▶ [EXERCISE DESCRIPTION] Leave out the pictures and repeat exactly the lines from the one containing "This screenshot has width=1030, height=625." through the end of the records.

▶ [Collected data]
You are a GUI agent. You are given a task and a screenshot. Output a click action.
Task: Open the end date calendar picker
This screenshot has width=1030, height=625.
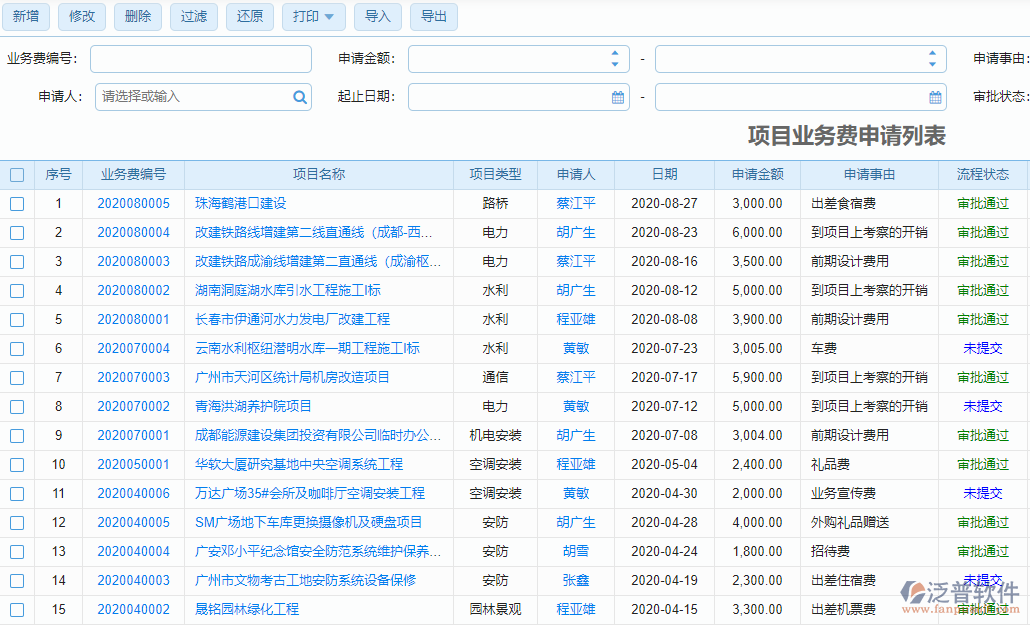(934, 97)
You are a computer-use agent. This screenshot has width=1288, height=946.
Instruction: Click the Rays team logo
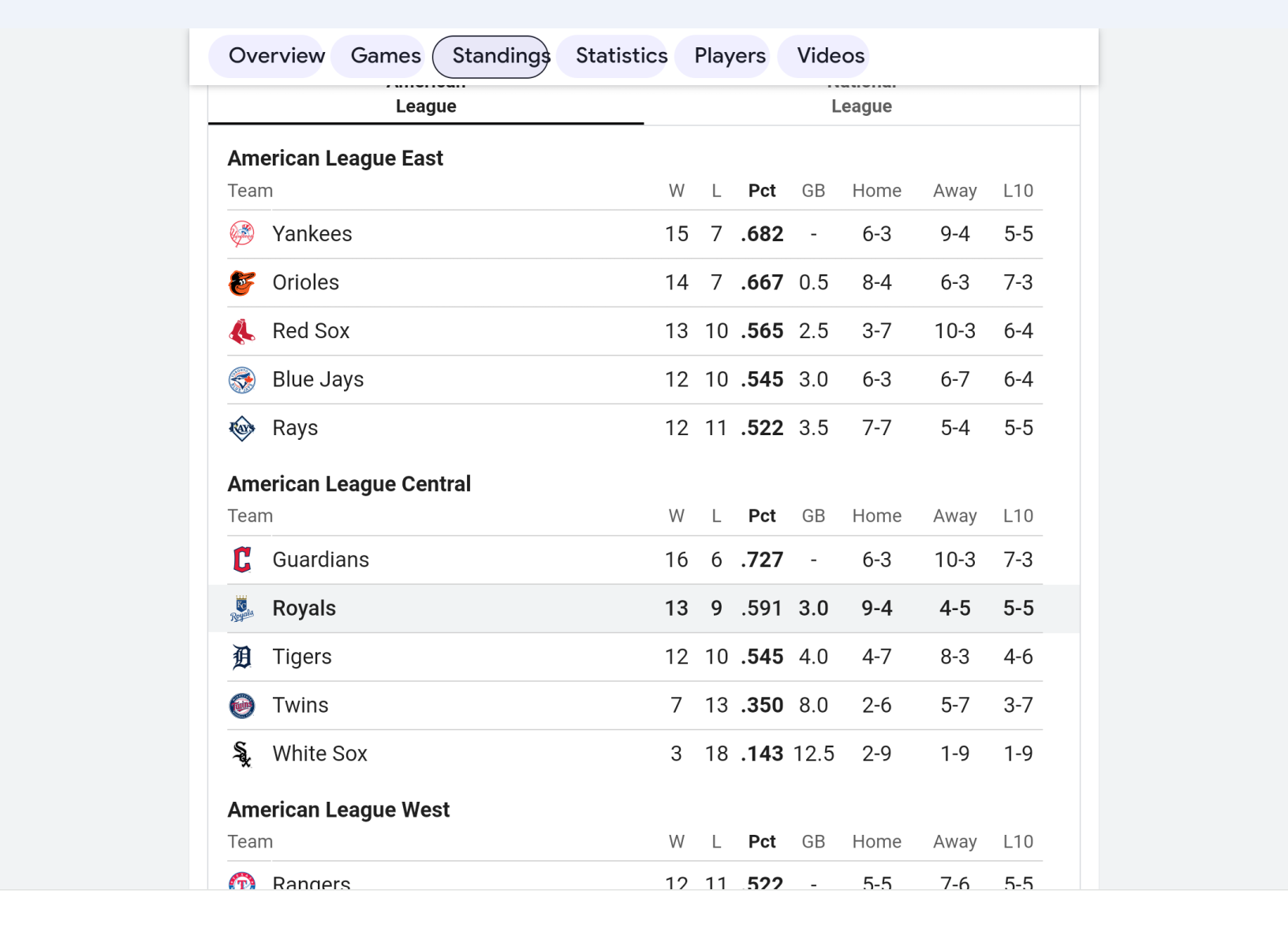click(x=242, y=429)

▶ [RESULT FOR THIS EXERCISE]
This screenshot has width=1030, height=625.
(934, 97)
You are a computer-use agent. This screenshot has width=1288, height=946.
Instruction: Click the Rays team logo
click(x=242, y=429)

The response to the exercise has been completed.